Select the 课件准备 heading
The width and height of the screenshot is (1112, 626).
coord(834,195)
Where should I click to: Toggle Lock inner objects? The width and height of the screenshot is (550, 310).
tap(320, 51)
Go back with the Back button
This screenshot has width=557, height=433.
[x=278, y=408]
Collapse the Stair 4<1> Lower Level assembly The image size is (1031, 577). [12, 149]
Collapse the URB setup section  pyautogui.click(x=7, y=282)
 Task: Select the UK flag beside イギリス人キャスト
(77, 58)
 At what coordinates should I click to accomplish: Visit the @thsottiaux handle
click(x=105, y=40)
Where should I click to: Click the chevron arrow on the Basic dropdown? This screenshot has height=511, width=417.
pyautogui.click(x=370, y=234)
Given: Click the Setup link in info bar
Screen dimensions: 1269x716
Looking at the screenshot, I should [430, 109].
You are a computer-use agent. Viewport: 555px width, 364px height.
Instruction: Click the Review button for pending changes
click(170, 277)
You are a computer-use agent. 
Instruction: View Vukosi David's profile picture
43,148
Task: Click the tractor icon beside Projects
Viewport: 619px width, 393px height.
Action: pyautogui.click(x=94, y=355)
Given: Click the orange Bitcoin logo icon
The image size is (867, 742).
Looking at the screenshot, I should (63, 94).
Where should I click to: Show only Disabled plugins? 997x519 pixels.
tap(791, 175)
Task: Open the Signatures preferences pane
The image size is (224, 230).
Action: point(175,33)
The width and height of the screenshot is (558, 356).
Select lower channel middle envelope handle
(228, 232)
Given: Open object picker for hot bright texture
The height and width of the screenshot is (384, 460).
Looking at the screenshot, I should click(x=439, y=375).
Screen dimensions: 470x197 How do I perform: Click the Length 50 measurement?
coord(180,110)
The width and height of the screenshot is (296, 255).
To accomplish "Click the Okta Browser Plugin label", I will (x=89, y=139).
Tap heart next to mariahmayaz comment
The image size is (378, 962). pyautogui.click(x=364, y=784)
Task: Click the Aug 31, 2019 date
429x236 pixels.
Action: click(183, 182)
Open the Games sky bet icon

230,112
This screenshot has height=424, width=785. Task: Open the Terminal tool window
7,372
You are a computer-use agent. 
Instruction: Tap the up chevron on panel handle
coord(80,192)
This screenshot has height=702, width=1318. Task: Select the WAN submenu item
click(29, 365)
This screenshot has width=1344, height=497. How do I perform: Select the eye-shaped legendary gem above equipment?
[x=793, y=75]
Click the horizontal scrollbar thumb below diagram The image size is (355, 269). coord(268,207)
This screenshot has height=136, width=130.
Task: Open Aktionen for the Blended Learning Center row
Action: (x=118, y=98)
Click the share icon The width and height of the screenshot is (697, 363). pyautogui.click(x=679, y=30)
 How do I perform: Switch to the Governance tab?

- **PROMPT**
Of all the lines in the entries, count those with the string "Collapse", and report only that number.

- **WRITTEN REPLY**
2